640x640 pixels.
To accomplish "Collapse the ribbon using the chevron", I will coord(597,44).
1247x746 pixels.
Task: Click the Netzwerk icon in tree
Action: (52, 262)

____

▸ Problem requirements: Your task is to repeat each line of the material exactly.

▸ Exercise result:
640x640 pixels.
To accomplish "Collapse the ribbon using the chevron", I will coord(597,44).
1247x746 pixels.
Task: Click the Netzwerk icon in tree
Action: (52, 262)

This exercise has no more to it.